Sometimes, we fall into the trap of blaming people for their struggles.
We treat them as if they are the problem rather than that they have a problem. You never want to excuse destructive or damaging behaviors. However, it's difficult to help someone change their behaviors if you don't address the core issues.
The path to recovery can start with something as simple as asking "What happened to you?" rather than "What's wrong with you?"
This is one of the central ideas behind "trauma-informed care," which is a practice that we have fully embraced in the care of those we serve
at Family Services.
Trauma-informed care is a good practice for all of us to use in our community. It focuses on what has caused someone's behavior rather than only on the symptoms of that behavior. This allows us to more effectively treat the root of the problem.

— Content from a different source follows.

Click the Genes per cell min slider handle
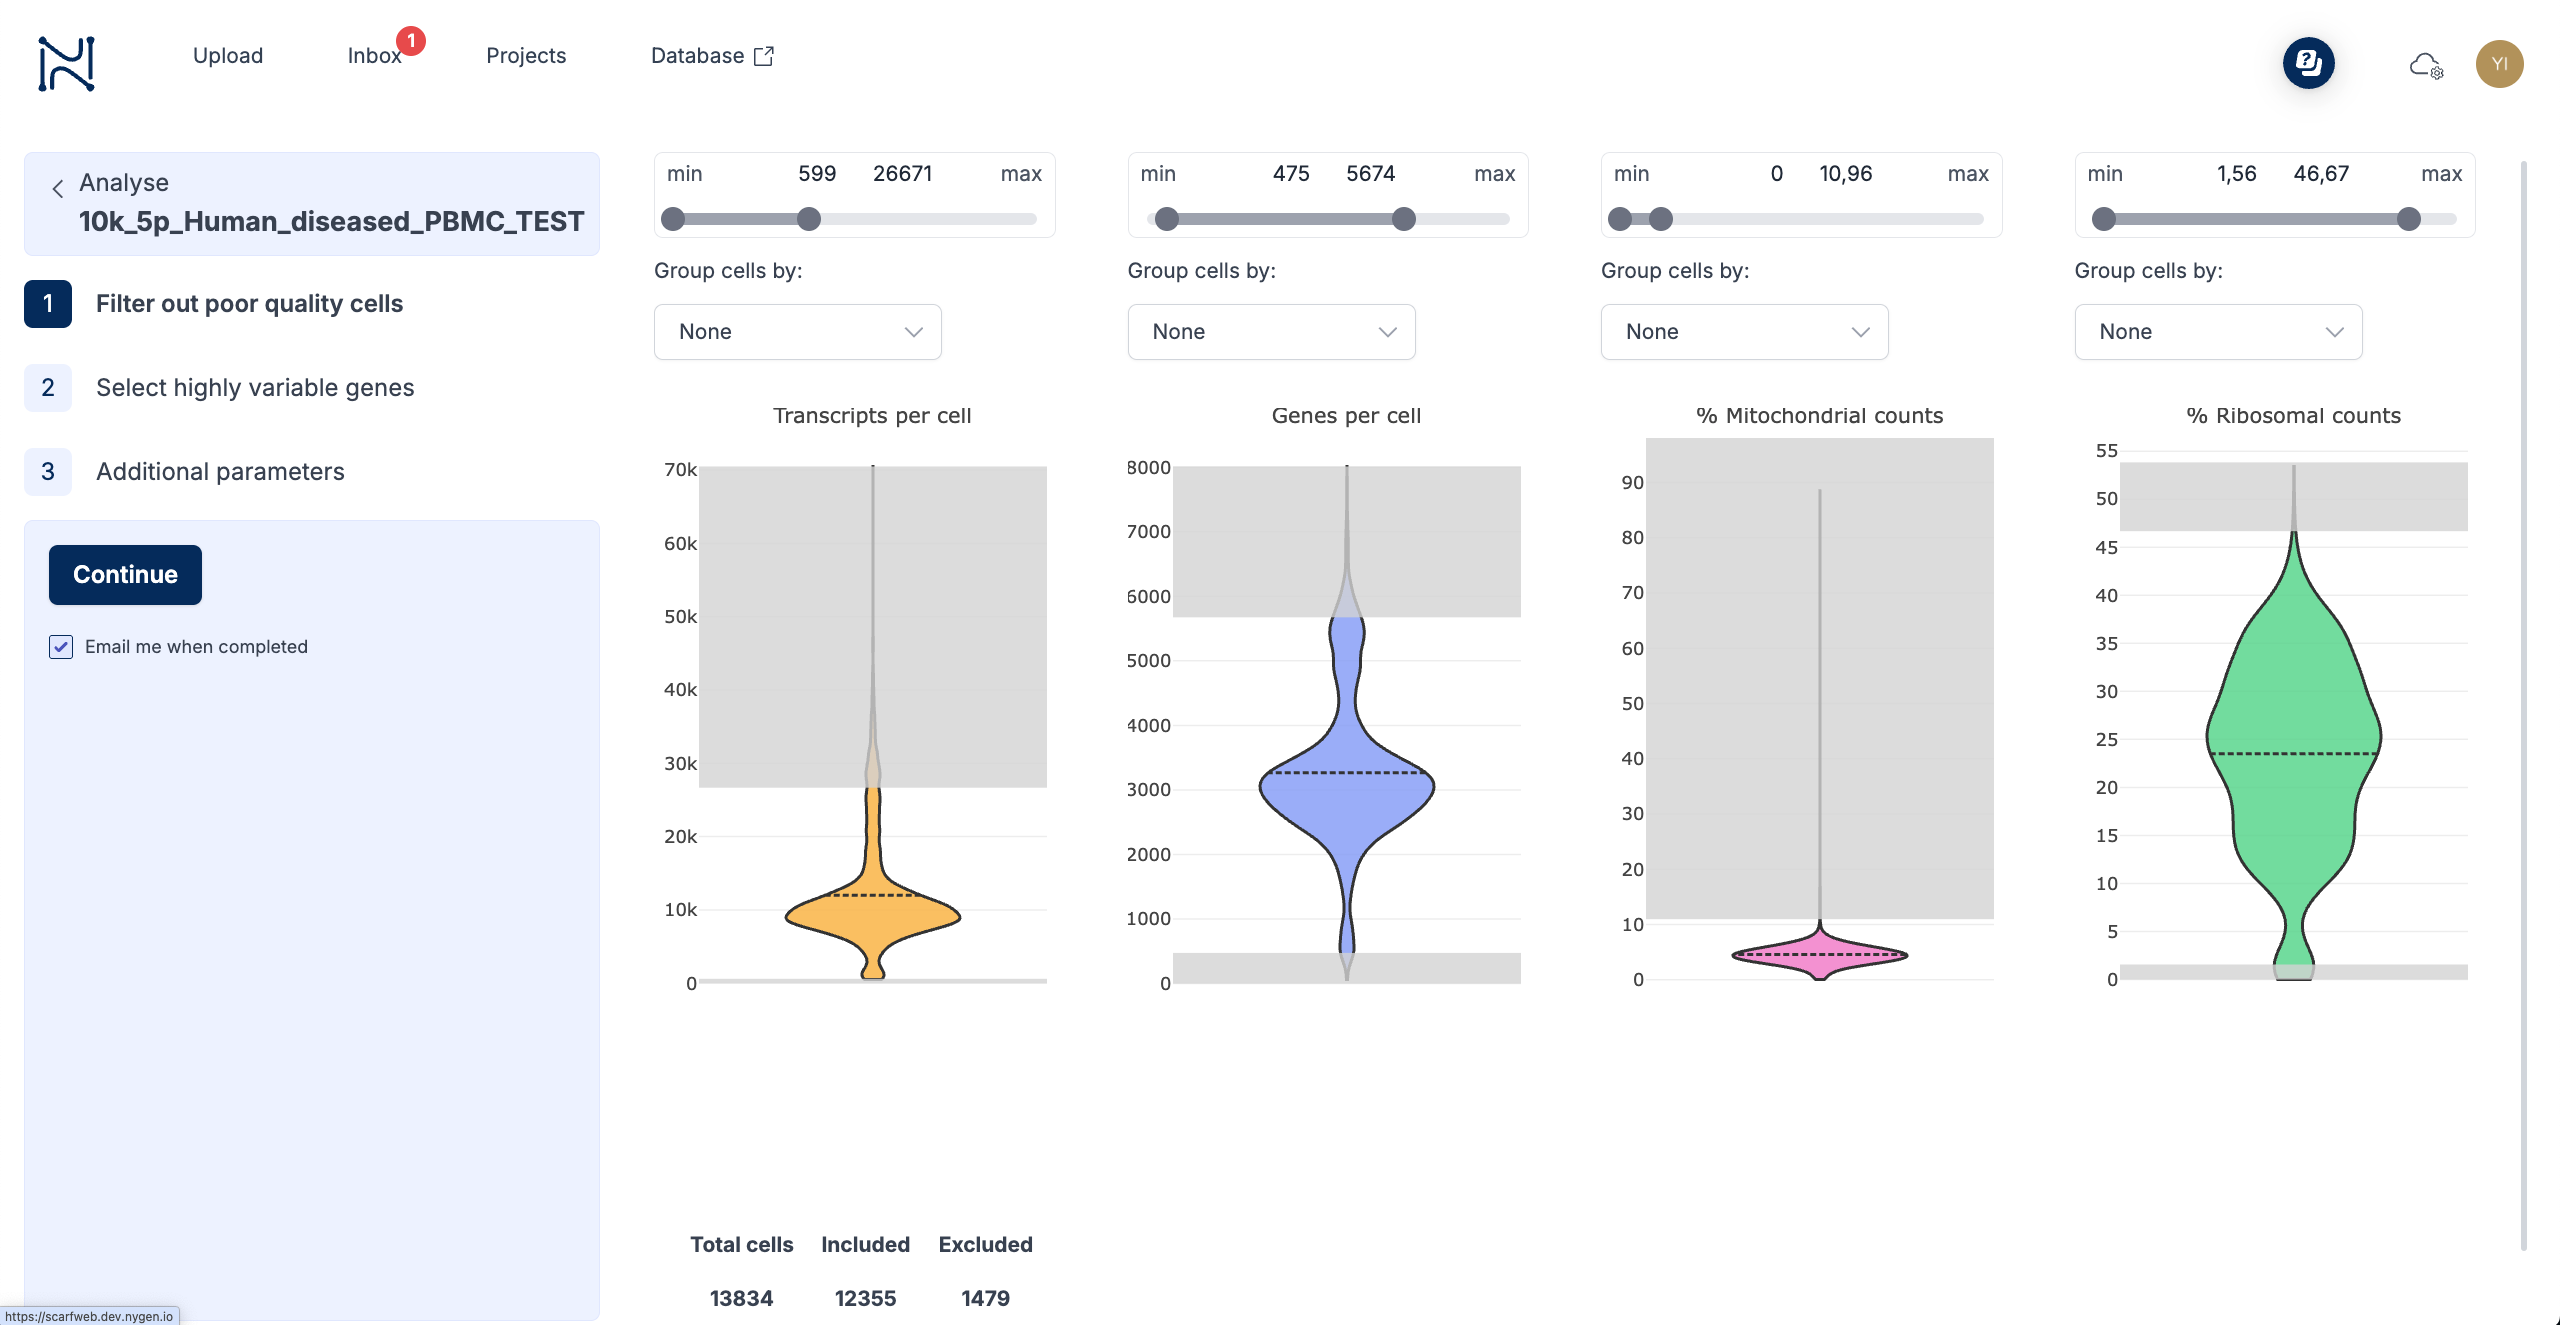The height and width of the screenshot is (1325, 2560). click(1167, 219)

Think back to your childhood bully: roaming the hallways of your elementary school, picking on you and your best friend. You probably asked yourself "What's wrong with them?" That question implies that part of their person is permanently wrong or broken.
Instead, consider what might have happened in their life that led them to act this way. What is at the heart of why your bully acted out? We can have a true long-term impact when we treat the trauma at the heart of the issue.

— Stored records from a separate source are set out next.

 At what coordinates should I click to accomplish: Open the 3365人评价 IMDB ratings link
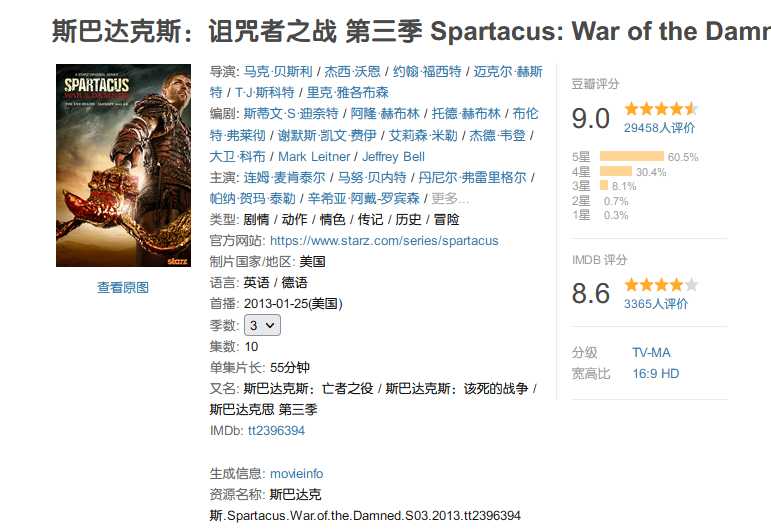coord(655,304)
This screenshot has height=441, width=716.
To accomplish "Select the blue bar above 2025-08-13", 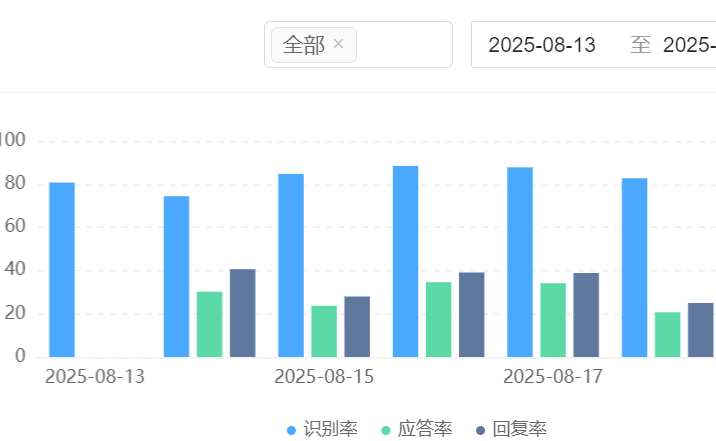I will click(62, 269).
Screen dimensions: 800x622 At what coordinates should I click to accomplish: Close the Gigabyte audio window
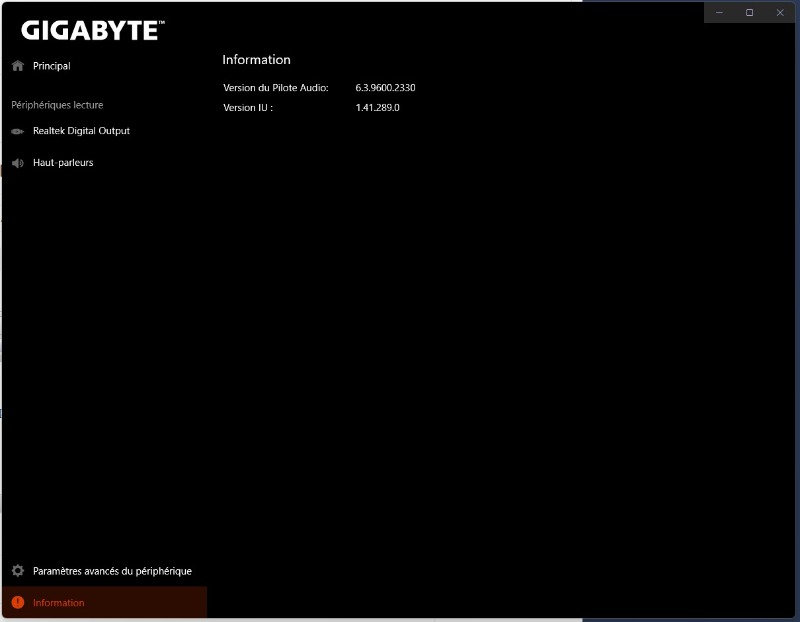click(780, 12)
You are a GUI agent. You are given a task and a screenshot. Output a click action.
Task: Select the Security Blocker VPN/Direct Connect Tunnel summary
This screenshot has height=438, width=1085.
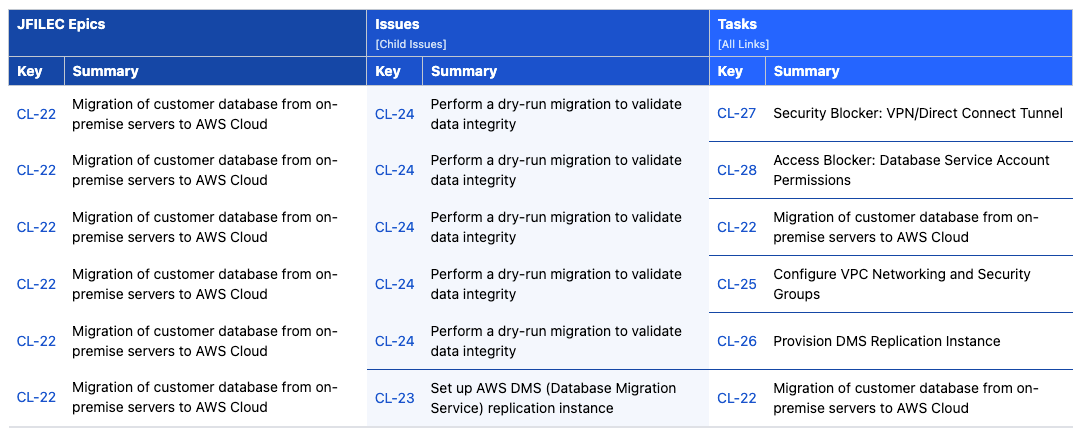pos(917,113)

It's vital for everyone in our community to understand the impact of trauma on neighbors, co-workers, friends, family, and even ourselves. Being "trauma-informed” makes us more compassionate and
understanding of our differences and struggles.
As you gather with friends and family on these sunny weekends, please keep trauma-informed care in mind. Even those you know well and love may have suffered in secret. You can be a kind heart and listening ear.